Communication Friendly Environments

Part of implementing the ‘time to talk’ strategy is for practitioners to think about their communication environment. Environment covers a range of features but ‘time to talk’™ encourages practitioners to consider the means, reasons and opportunities that they offer for children to communicate.

Means – the method by which the child communicates.

Depending on their developmental level, children have different means of communication. Some use vocalisations and babble. Others use gestures and pointing. Some use words that might not be easy to interpret. Others join words to make phrases and sentences. ‘time to talk’™ encourages practitioners to consider the means that their children are using when planning activities and environments. For example, if your children are using lots of gestures, it makes sense to set up activities so that you can see their gestures, e.g. around a little table or across a mat rather than against a wall. Or, if children are beginning to use words but they are not yet very clear, then it is important to minimise background noise so that you can hear and respond to their attempts.

Reasons – why the child communicates.

We all have our reasons for communicating. It might be to give a greeting, to make requests, to ask for information or help, to say ‘no’, to share feelings or ideas or to solve a problem. ‘time to talk’™ encourages practitioners  to think about what reasons children have to communicate when setting up activities. Do the children have all the pieces that they need or do they need to approach someone to get more? Do they have any problems to solve or has all the thinking been done for them?

Opportunities – what chances we offer for children to communicate.

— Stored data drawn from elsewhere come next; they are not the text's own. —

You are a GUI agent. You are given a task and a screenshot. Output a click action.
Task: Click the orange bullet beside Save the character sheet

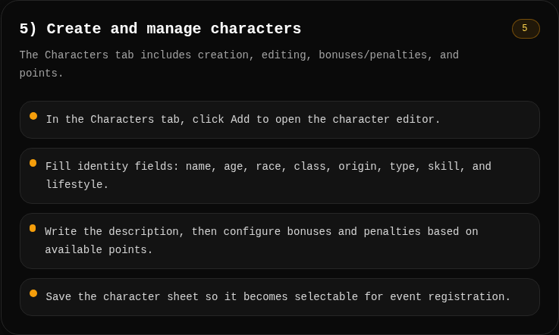[33, 293]
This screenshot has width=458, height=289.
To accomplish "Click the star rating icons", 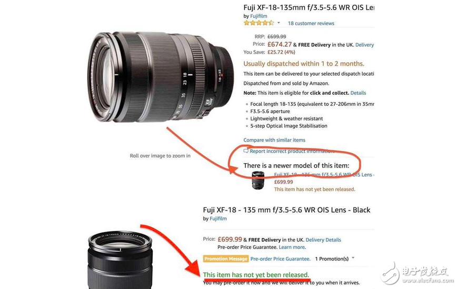I will [x=259, y=23].
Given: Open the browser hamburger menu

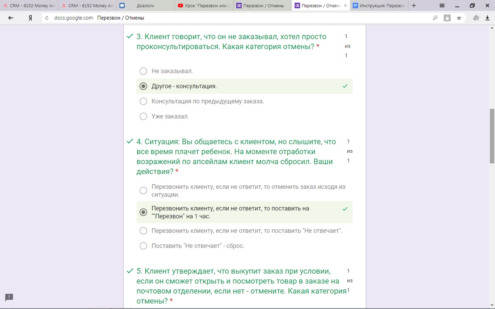Looking at the screenshot, I should (442, 6).
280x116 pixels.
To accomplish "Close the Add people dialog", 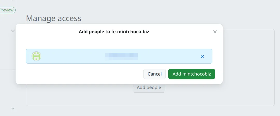I will click(x=215, y=32).
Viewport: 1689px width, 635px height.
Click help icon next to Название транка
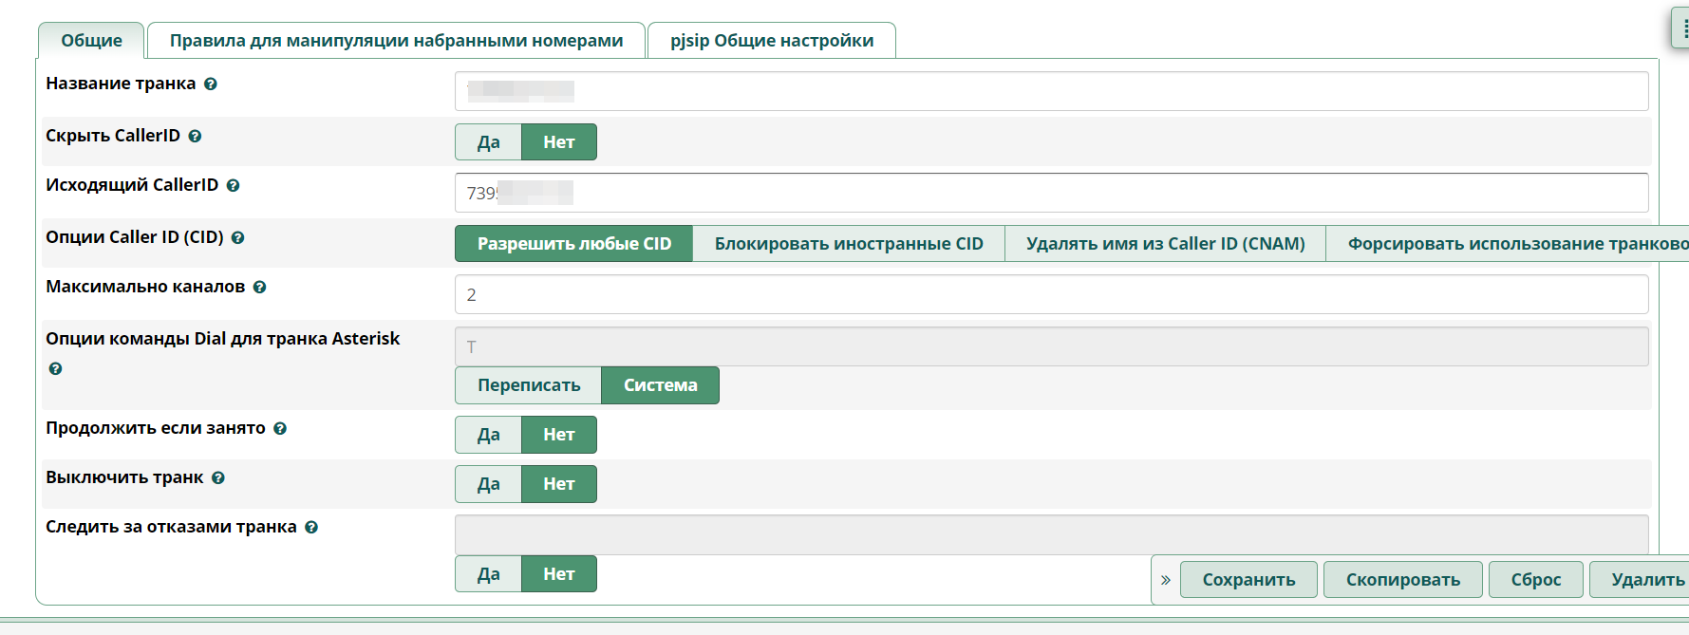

Adults are a crucial part of the communication environment. Using ‘time to talk’™ strategies helps to make sure that adults are providing children with plenty of opportunities to communicate. Are the adults at the children’s level? Are they face to face? Do they follow the children’s lead? Do they use simple language and avoid asking too many questions? Do they respond to the children’s communication by repeating and adding words?

A successful environment will adapt to the means, reasons and opportunities for the children that use it.